People love Minecraft and like to see who can create the most beautiful builds there. Now, if AI models want to be like us, they need to be creative too. So, this new website lets you test and compare which AI models are good at Minecraft.
Minecraft Benchmarking for AI Models
MC-Bench or Minecraft Benchmarking is a website created by a 12th-grader Aditya Singh. On the website (mcbench.ai), you can compare two AI models on how well they can generate innovative Minecraft creations using the same prompt.
MC-Bench serves as a benchmarking platform specifically designed to evaluate AI models’ capabilities in generating Minecraft builds.
Here’s how it works: when you visit the website, you are shown two creations and you have to vote for which one looks better. For example, here are two tables made by two different AI models:
You have to vote for one of them but there is also a “Tie” option if you think both are equally good.
After voting, it will reveal the names of the AI models:
If you are a Minecraft player, this is a fun game you must try once. Here you can use your gaming skills to judge the AI models.
Here is another example of building Frosty the Snowman:
The builds also include Earth from space:
Herein, GPT 4.5 – Preview (2025-02-27) uses a simple Perlin Noise approximation to "Build our Earth as a sphere viewed from space, as detailed and realistic as possible."
— Minecraft Benchmark (@_mcbench) March 14, 2025
Share link below.
cc: @OpenAI pic.twitter.com/8dYfl5GJxi
Even unicorns:
Sometimes a model produces an elegant algorithm for placing blocks.
— Minecraft Benchmark (@_mcbench) March 13, 2025
Other times it does the calculations "in its head."
Herein, GPT 4.5 – Preview (2025-02-27) just lays down the blocks to create "A fancy colorful Unicorn."

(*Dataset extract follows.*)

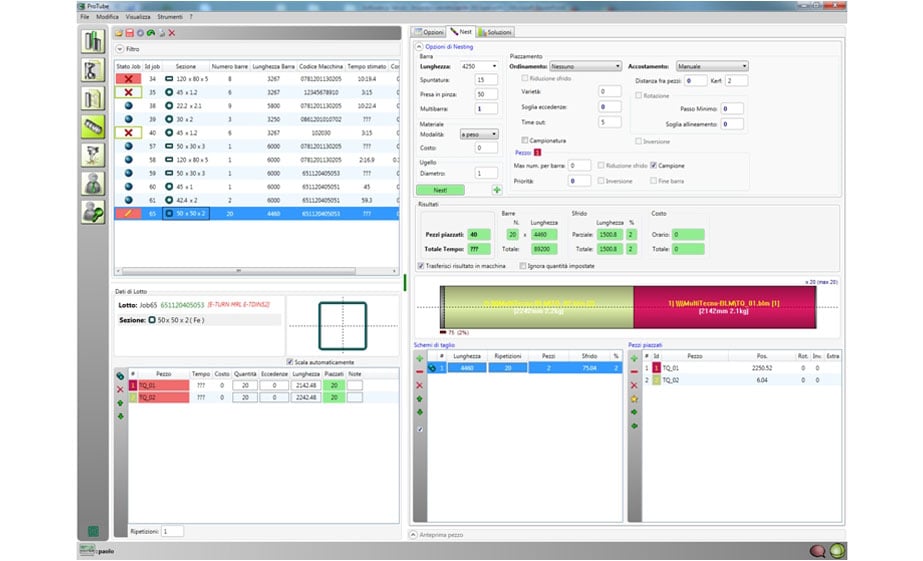Add a cutting scheme with green plus
This screenshot has height=561, width=923.
coord(420,357)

Share link below. pic.twitter.com/eVUOtwv3hZ
Overall, users vote on the best Minecraft build before discovering which AI created it. This means it is a human preference leaderboard, just like LMArena.

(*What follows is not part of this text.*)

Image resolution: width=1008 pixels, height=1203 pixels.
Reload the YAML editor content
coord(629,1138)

Minecraft has achieved remarkable success since its release in 2009, becoming the best-selling video game of all time. As of October 2023, it has sold over 300 million copies worldwide. That’s why the creator of this website used Minecraft for benchmarking AI models. He talked about it to Techcrunch:
“Minecraft allows people to see the progress (of AI development) much more easily. People are used to Minecraft, used to the look and the vibe.”
-Aditya Singh
Traditional AI benchmarks typically use complex metrics and programming challenges that are difficult for the average person to understand. While valuable for researchers, these benchmarks often lack accessibility.
There is also a leaderboard available on the website. The #1 spot is currently held by Anthropic’s Claude 3.7 Sonnet. It has a win rate of 86% last time I checked. The runner-up is also an AI model by Anthropic: Claude 3.5 Sonnet. OpenAI’s GPT-4.5 Preview is on number 3.
According to the creator, the leaderboard reflects his own experience with these models, indicating that MC-Bench offers an accurate assessment.
People online are also find this it enjoyable. Some are calling it the “coolest benchmark ever”.
As of 15 March 2025, there are over 10,000 individual build samples have been voted on. There are still 20,000 builds yet to be evaluated, according to the latest update from their X.
Minecraft’s open-ended nature makes it an ideal testing ground for AI creativity. Benchmarking AI models in this environment helps determine how well AI can design within Minecraft’s constraints.
But this is not the first time games have been used for AI research. Classic games like Super Mario Bros, Street Fighter, and Pokemon Red were also used for testing the LLMs recently.
Takeaways
We have seen many ways in which we can test AI models but this is so far the most interesting method I have seen. This also adds some fun in this technical industry that might encourage young minds to get started with the AI world.